Female hummingbirds evolved a trick to keep males at bay

A white-necked jacobin hummingbird with male-like plumage. (Credit: Irene Mendez Cruz)

Some female white-necked jacobin hummingbirds have male-like plumage and mimic male appearance—but not male behavior, researchers report.

In addition, their strength and body size are similar not to males, but to fellow females with muted plumage.

White-necked jacobin hummingbirds sport a colorful blue-and-white plumage as juveniles. When they grow into adulthood, males retain this dazzling pattern, while females develop a more “muted” palette of green and white—at least, most females.

Curiously, about 20% of females defy the norm and retain male-like plumage into adulthood.

“Why do some female jacobins look like males? It’s a mystery made up of multiple pieces,” says Jay Falk, a postdoctoral researcher at the University of Washington. “Is there a benefit? Is there a cost? Is it just appearance, or do these females also act like males?”

With the findings of a new study, those puzzle pieces are falling into place.

These male hummingbirds are big bullies

The study shows that the 1 in 5 adult females with male-like plumage are engaging in “deceptive mimicry.” They are essentially trying to pass themselves off as males, without acting like them.

In the process they receive quite a benefit. As Falk and his colleagues reported in a paper published last year in Current Biology, females with male-like plumage suffer less aggression from males compared to females with the more typical muted plumage, and can hang out longer at feeders.

Falk began this research as a graduate student at Cornell University and continued it as a postdoctoral fellow with coauthor Alejandro Rico-Guevara, an assistant professor of biology and curator of ornithology at the Burke Museum of Natural History & Culture.

White-necked jacobins are common in tropical lowlands of the Americas. Males of this species, put simply, are bullies. They defend territories, chase rivals away from food sources, court females, and fight. That aggressive behavior relies on an underlying difference in body size and physiology: Male jacobins are larger and are better at combative flight compared to dull-colored females.

An unanswered question from Falk’s previous study was whether females with male-plumage also displayed male-like flight power or behavior. At a field site in Panama, he briefly captured male jacobins and females with both types of plumage.

He discovered that females—regardless of plumage—had essentially identical body and wing sizes, whereas males were slightly larger. Before releasing the birds, Falk also tested their “burst power”—or muscle capacity during flight—by seeing how high they could fly while lifting a chain of small, weighted beads. Females of both types of plumage had identical burst power, while males could lift more on average.

Using data from radio-tagged birds in the wild, the team also discovered that more males fed in a “territorial” pattern—spending longer amounts of time at a smaller number of feeding sites. All females, regardless of plumage, showed the opposite pattern: feeding for shorter periods of time at sites across a larger territory.

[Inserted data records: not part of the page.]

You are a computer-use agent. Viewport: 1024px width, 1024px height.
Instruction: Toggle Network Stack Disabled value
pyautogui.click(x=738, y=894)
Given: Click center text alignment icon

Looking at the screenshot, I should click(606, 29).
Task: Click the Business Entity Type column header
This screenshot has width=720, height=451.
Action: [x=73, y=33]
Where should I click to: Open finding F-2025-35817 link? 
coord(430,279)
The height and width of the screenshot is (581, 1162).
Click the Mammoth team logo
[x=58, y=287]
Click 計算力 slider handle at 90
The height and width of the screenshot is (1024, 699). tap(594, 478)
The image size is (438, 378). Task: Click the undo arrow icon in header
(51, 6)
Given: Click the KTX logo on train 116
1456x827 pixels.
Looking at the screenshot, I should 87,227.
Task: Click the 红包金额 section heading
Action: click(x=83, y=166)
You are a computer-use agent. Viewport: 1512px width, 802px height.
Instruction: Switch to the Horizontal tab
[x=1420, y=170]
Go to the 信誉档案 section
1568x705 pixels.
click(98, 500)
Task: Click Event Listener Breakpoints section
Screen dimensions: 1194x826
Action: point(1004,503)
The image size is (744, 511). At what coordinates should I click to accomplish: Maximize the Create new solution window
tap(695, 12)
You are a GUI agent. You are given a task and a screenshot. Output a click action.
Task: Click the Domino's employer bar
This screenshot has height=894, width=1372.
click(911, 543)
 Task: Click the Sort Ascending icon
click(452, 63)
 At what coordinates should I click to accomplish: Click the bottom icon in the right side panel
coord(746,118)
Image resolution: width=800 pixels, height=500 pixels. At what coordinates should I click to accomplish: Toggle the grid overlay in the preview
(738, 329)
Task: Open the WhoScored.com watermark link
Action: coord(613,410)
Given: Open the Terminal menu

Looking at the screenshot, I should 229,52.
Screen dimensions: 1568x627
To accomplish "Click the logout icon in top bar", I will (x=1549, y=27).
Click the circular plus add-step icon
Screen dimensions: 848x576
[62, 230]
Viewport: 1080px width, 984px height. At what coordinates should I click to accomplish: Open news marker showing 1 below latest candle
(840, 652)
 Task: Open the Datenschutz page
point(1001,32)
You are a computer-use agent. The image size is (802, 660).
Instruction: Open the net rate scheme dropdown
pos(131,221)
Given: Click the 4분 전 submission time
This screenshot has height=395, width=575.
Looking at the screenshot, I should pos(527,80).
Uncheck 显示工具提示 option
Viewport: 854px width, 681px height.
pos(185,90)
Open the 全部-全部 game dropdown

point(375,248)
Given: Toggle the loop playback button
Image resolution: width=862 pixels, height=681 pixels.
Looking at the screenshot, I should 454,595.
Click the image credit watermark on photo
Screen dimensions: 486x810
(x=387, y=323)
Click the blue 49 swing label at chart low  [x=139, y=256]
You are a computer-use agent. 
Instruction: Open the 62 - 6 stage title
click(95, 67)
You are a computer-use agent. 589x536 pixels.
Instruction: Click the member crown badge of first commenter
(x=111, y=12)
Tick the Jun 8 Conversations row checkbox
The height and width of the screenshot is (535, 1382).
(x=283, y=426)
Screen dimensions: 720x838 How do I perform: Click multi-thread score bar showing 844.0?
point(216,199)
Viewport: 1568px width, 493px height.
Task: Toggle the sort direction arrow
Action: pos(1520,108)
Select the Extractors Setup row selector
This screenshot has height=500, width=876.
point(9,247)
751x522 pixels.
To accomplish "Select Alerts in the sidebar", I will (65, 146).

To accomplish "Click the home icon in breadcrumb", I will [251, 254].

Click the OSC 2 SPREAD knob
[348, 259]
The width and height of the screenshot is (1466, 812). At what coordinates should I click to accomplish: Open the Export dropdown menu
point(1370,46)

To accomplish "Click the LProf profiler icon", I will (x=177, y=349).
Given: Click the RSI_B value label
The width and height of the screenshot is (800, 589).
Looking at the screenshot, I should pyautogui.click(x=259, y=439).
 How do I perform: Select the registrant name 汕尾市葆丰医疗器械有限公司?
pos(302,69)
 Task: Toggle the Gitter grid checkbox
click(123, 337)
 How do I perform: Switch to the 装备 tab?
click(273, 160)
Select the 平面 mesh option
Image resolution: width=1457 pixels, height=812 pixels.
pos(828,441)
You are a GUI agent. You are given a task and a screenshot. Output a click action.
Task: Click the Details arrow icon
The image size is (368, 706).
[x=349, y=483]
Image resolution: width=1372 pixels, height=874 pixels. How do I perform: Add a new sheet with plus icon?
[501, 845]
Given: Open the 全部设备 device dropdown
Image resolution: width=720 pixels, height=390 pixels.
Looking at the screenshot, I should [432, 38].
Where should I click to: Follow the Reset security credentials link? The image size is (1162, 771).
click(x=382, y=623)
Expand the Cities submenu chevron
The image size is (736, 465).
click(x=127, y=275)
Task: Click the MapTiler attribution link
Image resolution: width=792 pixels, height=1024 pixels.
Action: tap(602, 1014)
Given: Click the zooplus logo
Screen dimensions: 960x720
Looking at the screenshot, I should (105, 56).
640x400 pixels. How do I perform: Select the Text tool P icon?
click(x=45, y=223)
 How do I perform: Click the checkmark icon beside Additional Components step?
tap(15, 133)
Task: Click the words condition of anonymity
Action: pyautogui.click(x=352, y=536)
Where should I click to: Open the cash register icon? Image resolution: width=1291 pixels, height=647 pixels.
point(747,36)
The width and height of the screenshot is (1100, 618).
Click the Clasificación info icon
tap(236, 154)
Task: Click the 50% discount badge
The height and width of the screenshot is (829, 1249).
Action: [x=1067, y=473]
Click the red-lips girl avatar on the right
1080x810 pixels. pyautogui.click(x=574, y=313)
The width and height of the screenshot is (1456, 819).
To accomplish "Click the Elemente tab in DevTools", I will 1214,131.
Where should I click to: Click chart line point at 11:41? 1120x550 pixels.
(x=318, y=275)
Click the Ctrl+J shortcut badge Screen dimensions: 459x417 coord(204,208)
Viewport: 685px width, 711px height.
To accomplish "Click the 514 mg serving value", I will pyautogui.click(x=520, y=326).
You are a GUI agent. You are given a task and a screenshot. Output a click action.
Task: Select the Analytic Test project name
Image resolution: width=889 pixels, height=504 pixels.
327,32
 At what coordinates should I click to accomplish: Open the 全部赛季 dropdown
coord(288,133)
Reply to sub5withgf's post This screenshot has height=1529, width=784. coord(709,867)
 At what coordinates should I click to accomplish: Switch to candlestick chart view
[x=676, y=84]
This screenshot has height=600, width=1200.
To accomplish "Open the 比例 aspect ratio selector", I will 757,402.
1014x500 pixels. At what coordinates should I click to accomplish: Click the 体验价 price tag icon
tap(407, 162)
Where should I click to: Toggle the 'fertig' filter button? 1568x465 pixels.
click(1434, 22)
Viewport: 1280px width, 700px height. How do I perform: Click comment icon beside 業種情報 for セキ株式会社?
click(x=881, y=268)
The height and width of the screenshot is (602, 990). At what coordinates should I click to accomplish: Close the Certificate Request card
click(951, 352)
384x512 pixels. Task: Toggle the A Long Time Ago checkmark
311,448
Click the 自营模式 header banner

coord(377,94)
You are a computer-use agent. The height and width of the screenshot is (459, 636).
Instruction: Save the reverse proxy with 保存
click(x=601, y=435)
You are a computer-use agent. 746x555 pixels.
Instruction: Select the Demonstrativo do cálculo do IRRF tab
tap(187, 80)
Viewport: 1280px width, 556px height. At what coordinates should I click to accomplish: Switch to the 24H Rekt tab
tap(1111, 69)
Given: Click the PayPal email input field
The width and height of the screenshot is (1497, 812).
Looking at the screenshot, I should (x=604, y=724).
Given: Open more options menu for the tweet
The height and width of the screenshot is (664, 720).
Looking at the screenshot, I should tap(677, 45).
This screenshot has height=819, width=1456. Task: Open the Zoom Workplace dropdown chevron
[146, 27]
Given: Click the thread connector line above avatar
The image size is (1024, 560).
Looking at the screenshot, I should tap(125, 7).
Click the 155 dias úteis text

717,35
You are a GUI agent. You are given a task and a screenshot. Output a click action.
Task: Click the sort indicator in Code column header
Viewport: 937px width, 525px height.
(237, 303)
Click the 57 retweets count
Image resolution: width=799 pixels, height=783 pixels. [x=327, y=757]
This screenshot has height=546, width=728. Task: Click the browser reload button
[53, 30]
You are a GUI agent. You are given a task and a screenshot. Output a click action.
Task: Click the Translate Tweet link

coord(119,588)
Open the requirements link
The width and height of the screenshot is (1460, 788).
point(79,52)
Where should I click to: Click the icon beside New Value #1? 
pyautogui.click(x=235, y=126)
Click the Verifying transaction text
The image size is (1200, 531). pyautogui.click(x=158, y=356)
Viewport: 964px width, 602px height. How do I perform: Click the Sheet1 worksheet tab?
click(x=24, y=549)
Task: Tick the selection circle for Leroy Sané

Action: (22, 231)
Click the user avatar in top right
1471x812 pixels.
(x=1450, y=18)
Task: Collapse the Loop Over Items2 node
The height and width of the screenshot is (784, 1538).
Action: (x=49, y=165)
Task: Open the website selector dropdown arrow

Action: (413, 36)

“Females with male-like plumage don’t seem to be behaving any differently than other females,” says Falk. “All evidence instead indicates that females that look like males are engaging in deceptive mimicry.”

Other species use deceptive mimicry, too

Many examples of deceptive mimicry occur between species: a harmless species will mimic the coloration of a noxious species as an anti-predator defense.

In the Americas, for example, some non-venomous kingsnake species have evolved colorful banding patterns that resemble venomous species in the same area, such as coral snakes. Research showed that this deceptive mimicry decreased predation of the kingsnakes, which are not venomous. What Falk and his colleagues found in white-necked jacobins appears to be an example of deceptive mimicry within a species.

Scientists have reported females with male-like plumage in other hummingbird species. If so, male mimicry within hummingbird species may be more common than currently known. Next year, Falk will move to the University of Colorado Boulder to study the genetic differences between females with muted and male-like plumage—and potentially identify how this deception evolved.

But differences between the sexes are not the whole story.

“Even when I found average differences in female and male morphology, burst power, or behavior, I also found quite a bit of overlap between the sexes,” says Falk. “That indicates that sex isn’t the only important factor, and that variation among and between individuals plays an important role.”

Falk and Rico-Guevara are currently studying the role of individual variation in these traits, regardless of sex.

The study appears in the Proceedings of the Royal Society B. Additional coauthors are from Cornell University, Columbia University, and the University of Washington.

The Smithsonian Tropical Research Institute, National Science Foundation, Cornell University, the Walt Halperin Endowed Professorship at the University of Washington, the Washington Research Foundation, the Society for the Study of Evolution, and the American Society of Naturalists funded the work.